--- INFORMATION SUPPLIED Enclosed Below ---

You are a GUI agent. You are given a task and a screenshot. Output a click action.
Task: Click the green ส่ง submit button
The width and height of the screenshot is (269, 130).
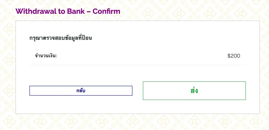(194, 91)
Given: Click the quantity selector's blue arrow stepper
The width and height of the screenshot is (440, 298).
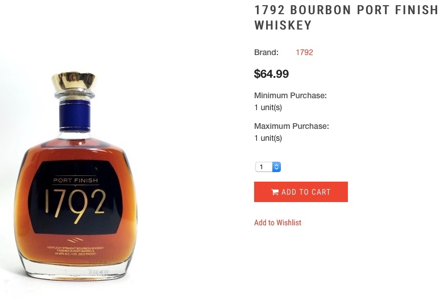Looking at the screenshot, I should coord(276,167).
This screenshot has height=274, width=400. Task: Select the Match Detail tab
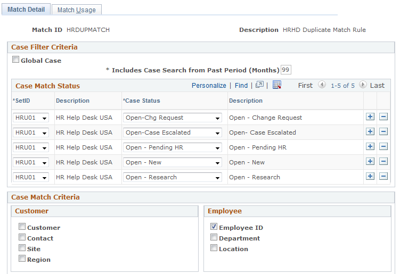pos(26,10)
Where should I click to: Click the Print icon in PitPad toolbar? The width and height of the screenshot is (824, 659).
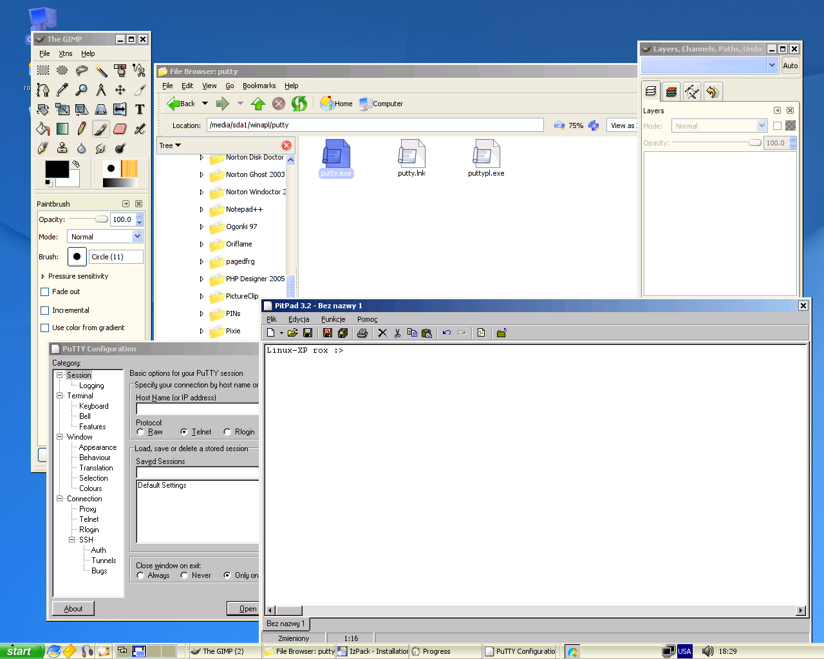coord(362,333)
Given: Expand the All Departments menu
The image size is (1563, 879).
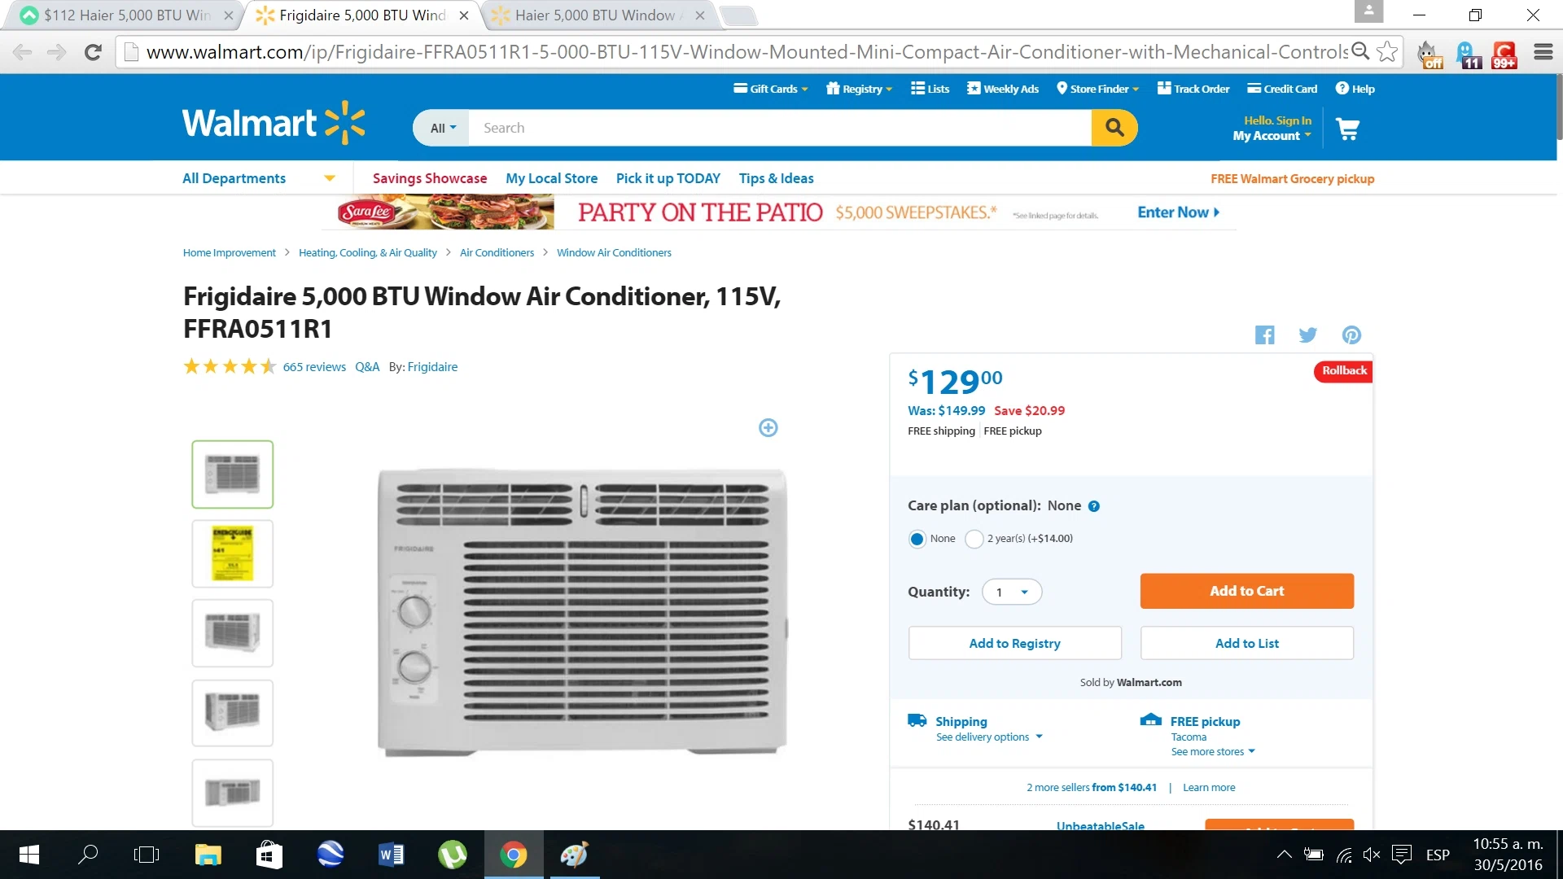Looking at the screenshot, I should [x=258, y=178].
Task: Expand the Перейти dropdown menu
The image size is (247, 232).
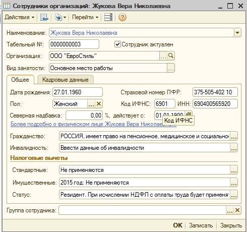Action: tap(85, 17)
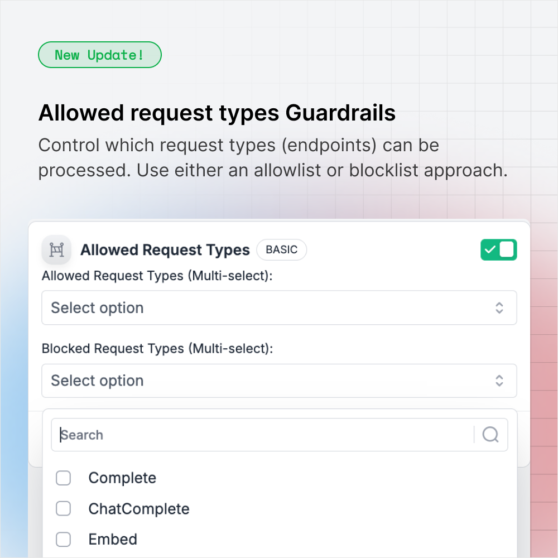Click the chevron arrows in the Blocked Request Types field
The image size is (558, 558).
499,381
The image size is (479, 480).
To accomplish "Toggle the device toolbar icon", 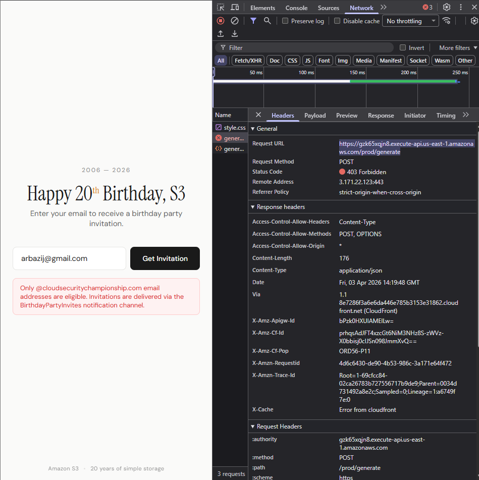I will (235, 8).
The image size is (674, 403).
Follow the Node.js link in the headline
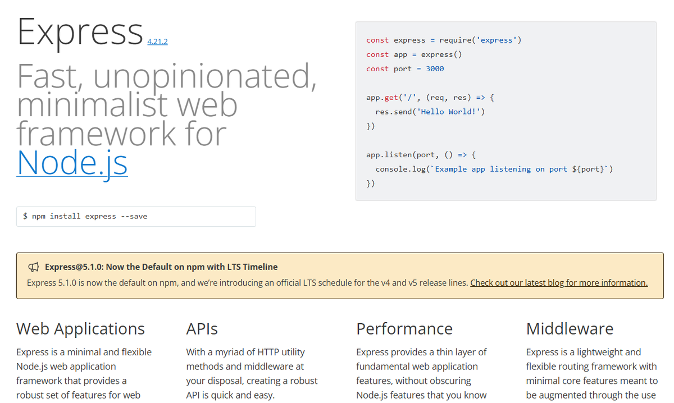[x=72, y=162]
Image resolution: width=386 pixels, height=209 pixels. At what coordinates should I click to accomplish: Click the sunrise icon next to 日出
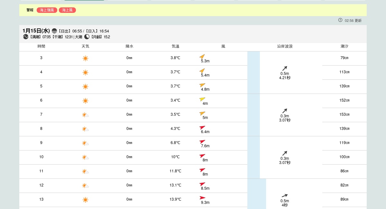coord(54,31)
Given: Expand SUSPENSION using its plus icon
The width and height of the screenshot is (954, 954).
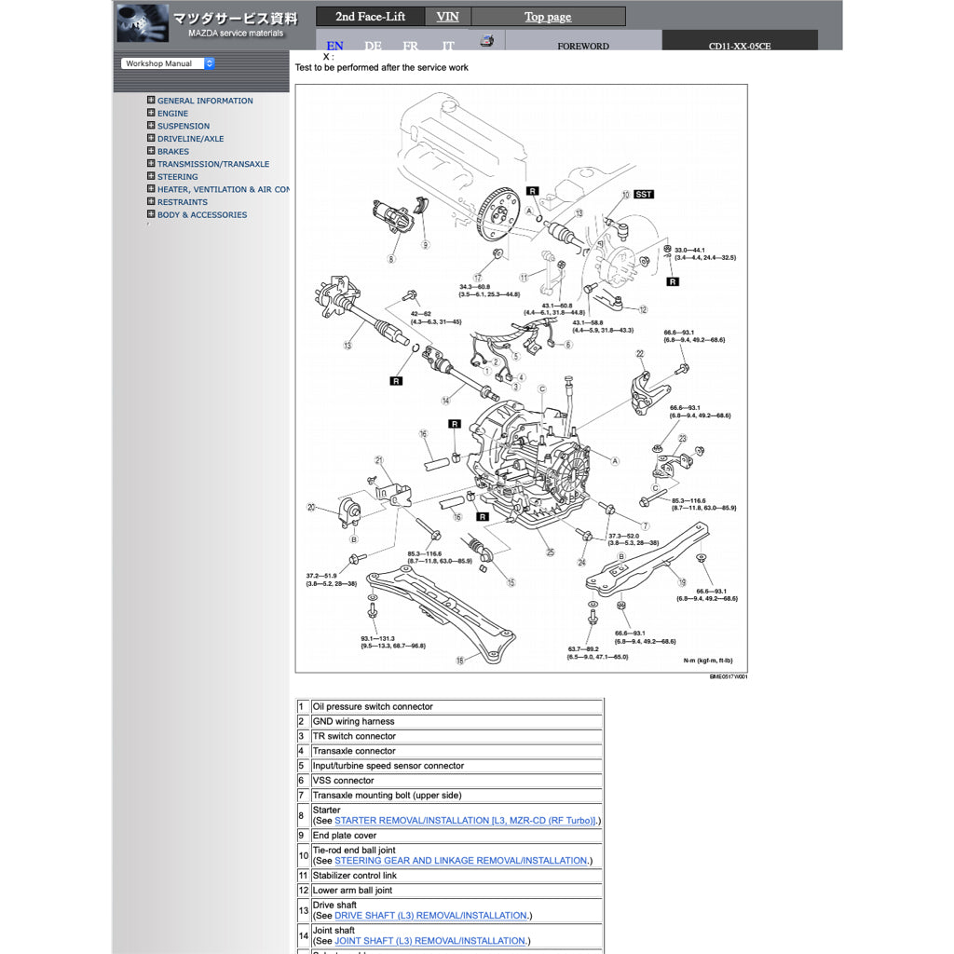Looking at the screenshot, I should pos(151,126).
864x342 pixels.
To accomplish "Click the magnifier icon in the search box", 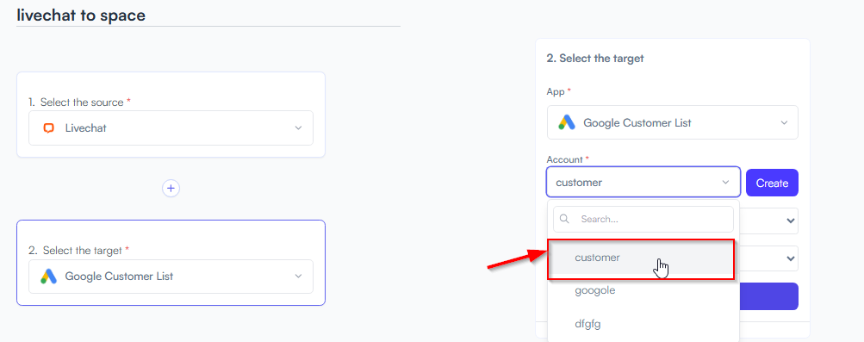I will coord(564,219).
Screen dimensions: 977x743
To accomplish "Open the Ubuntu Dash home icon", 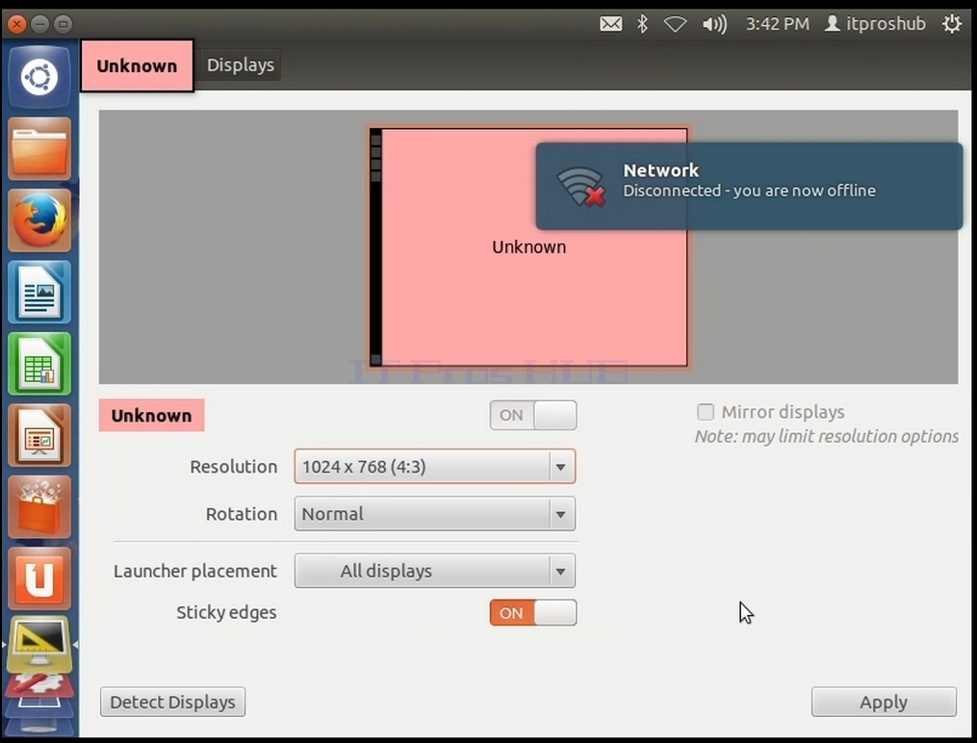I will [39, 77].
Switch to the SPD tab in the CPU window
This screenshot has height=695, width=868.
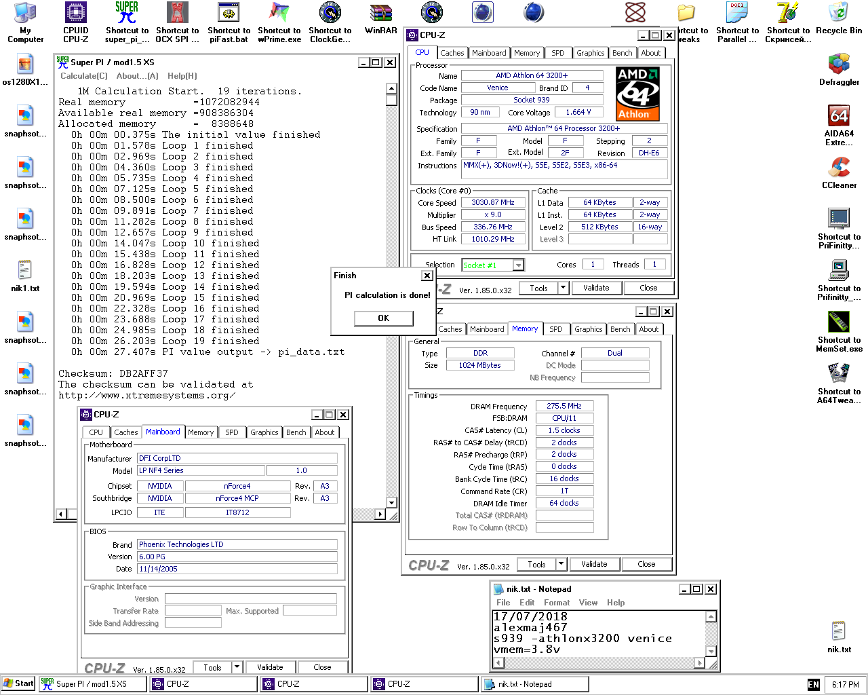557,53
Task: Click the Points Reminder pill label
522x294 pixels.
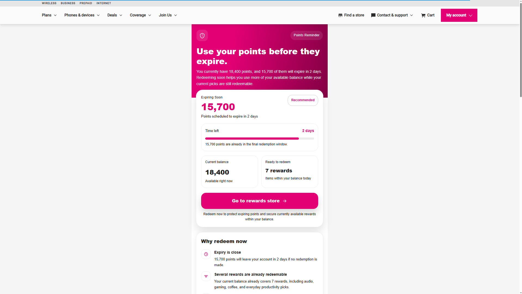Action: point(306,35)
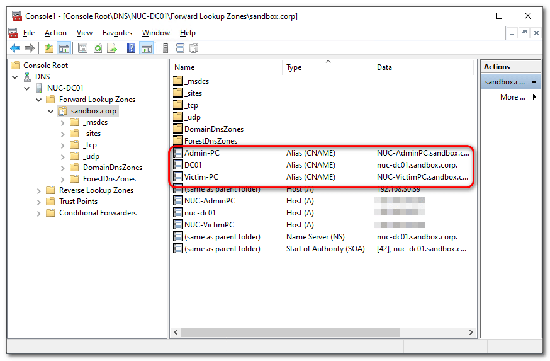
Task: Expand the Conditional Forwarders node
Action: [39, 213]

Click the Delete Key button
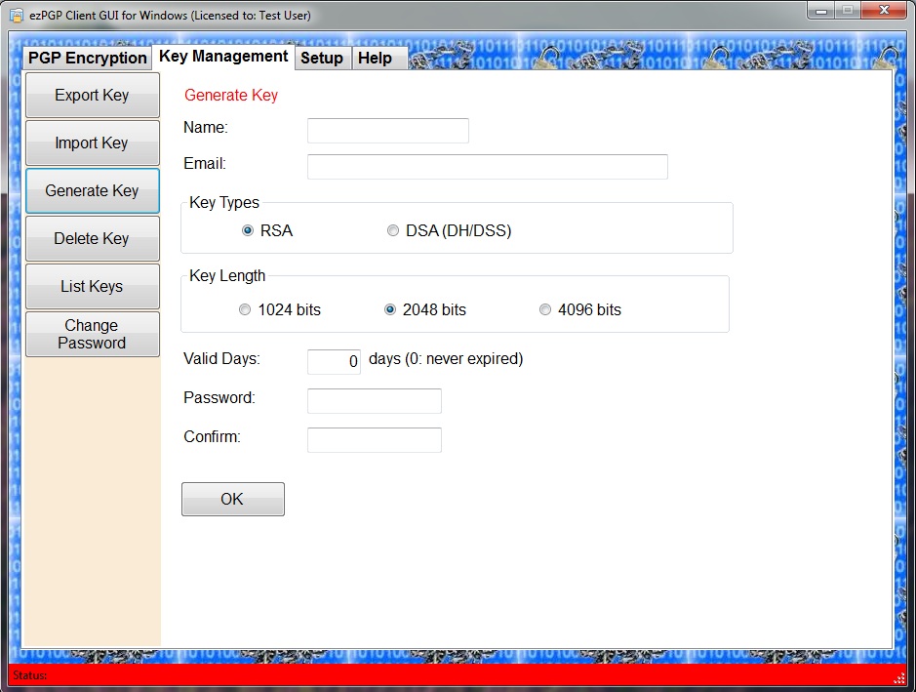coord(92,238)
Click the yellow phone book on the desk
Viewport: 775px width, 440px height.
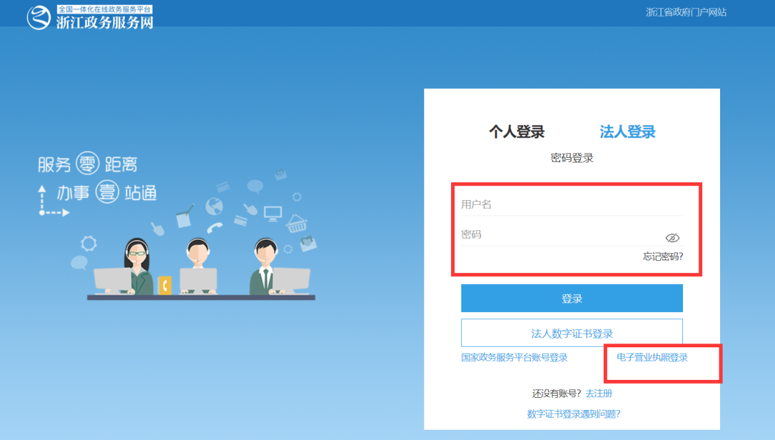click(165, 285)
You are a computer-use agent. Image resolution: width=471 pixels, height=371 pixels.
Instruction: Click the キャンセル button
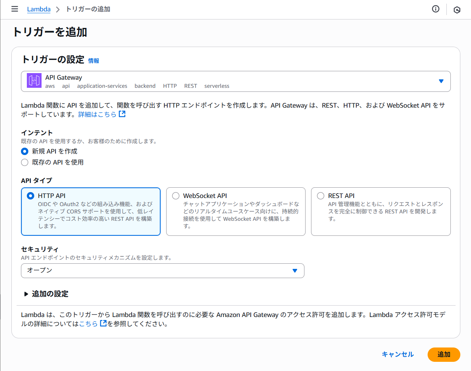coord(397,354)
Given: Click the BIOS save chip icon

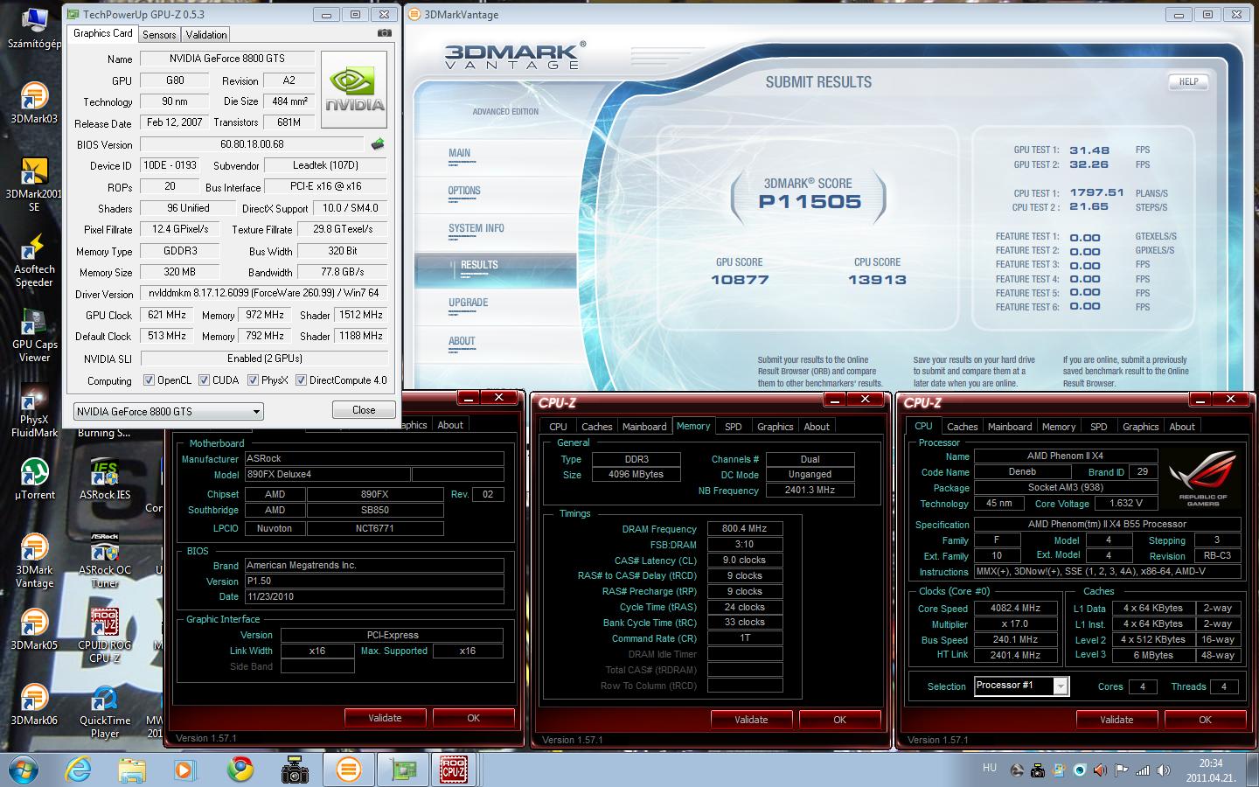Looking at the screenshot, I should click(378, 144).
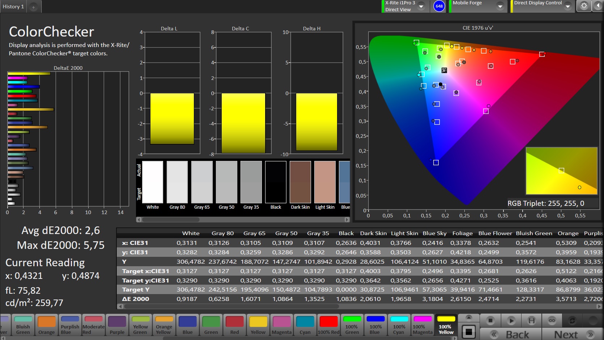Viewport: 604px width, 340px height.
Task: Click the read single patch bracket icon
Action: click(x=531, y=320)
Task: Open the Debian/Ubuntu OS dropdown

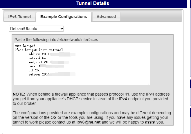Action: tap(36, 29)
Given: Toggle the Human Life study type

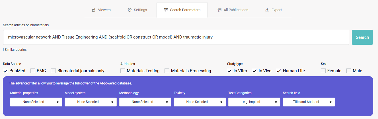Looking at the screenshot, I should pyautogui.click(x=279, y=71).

--- End of Enclosed INFORMATION SUPPLIED ---

ASSIGNMENT ->
The lines in the entries above that carry the word "menu" must be copied.

ANSWER TO THIS EXERCISE ->
Given: Expand the All Departments menu
Task: Expand the Перейти dropdown menu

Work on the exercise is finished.